_What is being asked:_
Please return only the lines from the one with "Task: Close the setup wizard with X" through the final line of the data, unchanged, with pictures omitted.

(Entries taken from a collection)
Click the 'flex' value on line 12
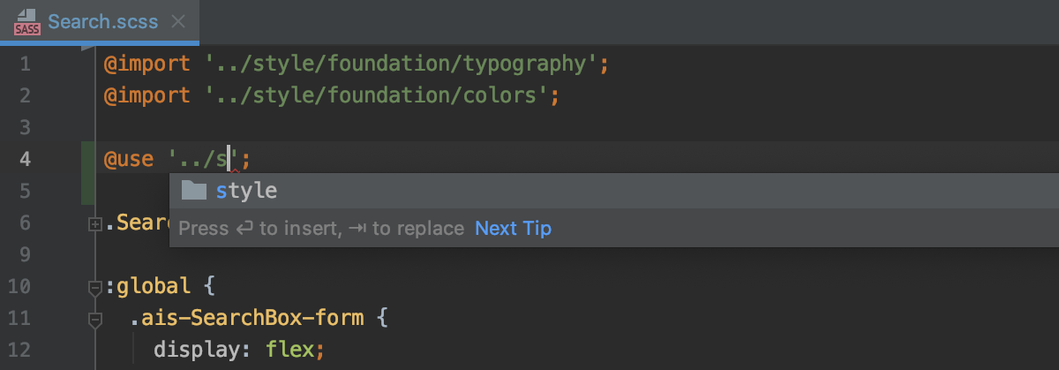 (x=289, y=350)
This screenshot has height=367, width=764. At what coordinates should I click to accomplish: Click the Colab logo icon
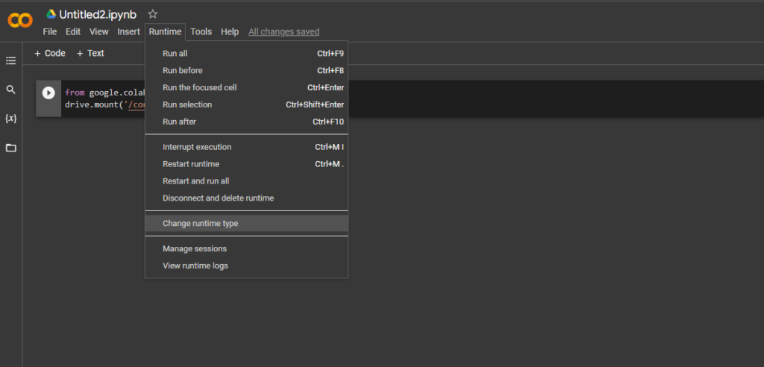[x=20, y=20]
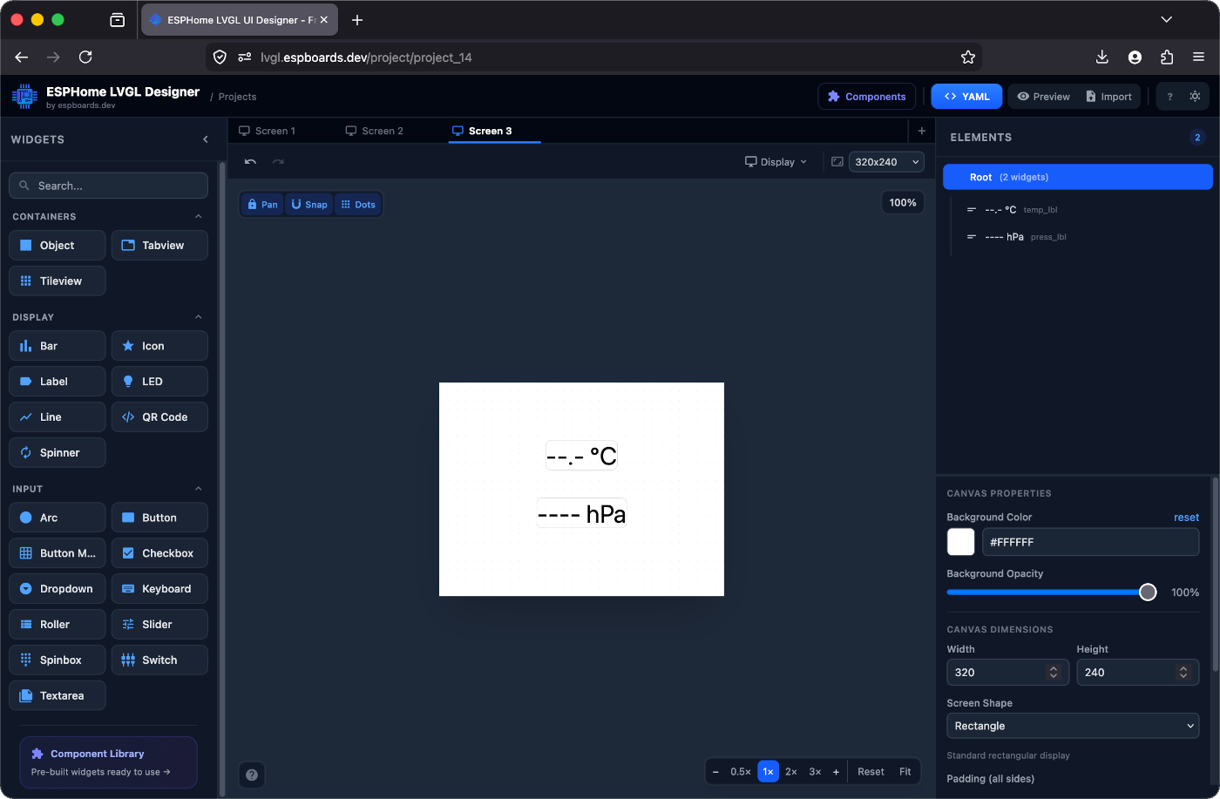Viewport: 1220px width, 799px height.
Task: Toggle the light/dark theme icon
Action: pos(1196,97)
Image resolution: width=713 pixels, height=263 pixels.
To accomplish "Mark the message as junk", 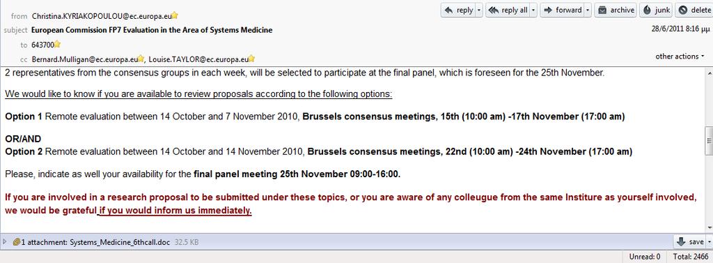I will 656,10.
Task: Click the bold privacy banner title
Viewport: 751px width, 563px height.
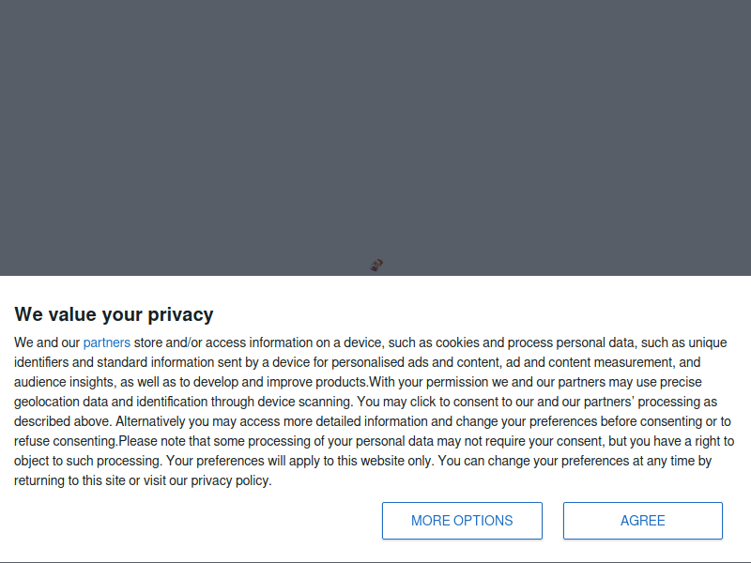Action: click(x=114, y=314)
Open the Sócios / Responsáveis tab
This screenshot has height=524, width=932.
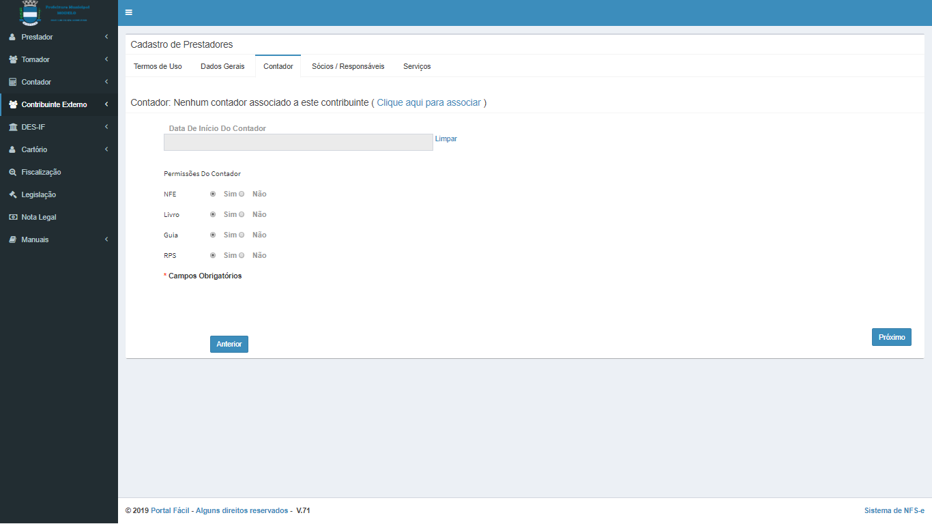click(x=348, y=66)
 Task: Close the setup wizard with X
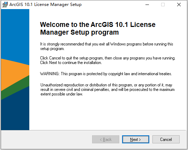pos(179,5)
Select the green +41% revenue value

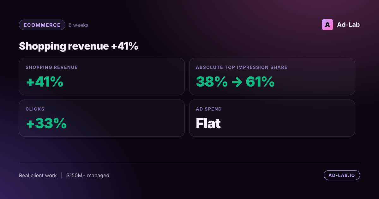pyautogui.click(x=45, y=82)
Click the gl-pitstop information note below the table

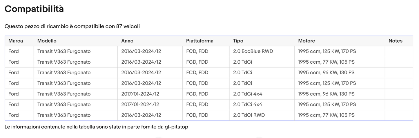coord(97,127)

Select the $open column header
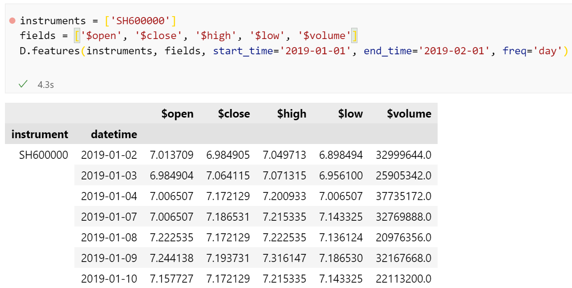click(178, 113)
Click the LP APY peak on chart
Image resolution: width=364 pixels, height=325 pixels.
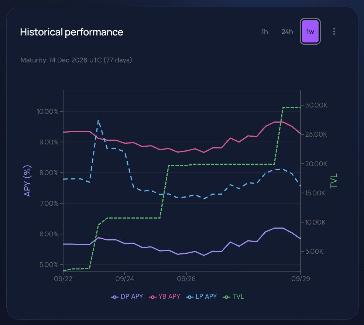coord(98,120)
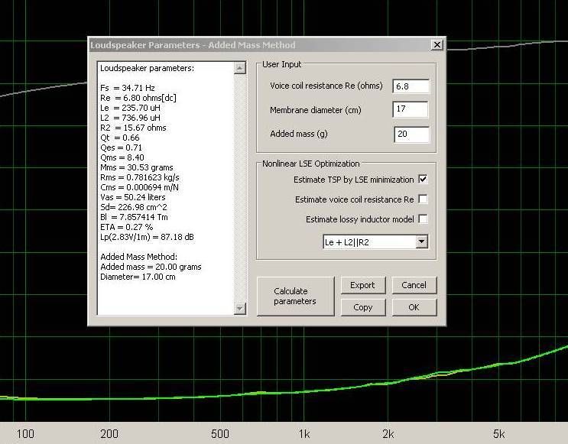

_Solution for this exercise:_
 Task: Close the setup wizard with X
pos(179,5)
Select the green +41% revenue value

pyautogui.click(x=45, y=82)
Click the gl-pitstop information note below the table

coord(97,127)

Select the $open column header
click(178, 113)
Click the LP APY peak on chart
Image resolution: width=364 pixels, height=325 pixels.
coord(98,120)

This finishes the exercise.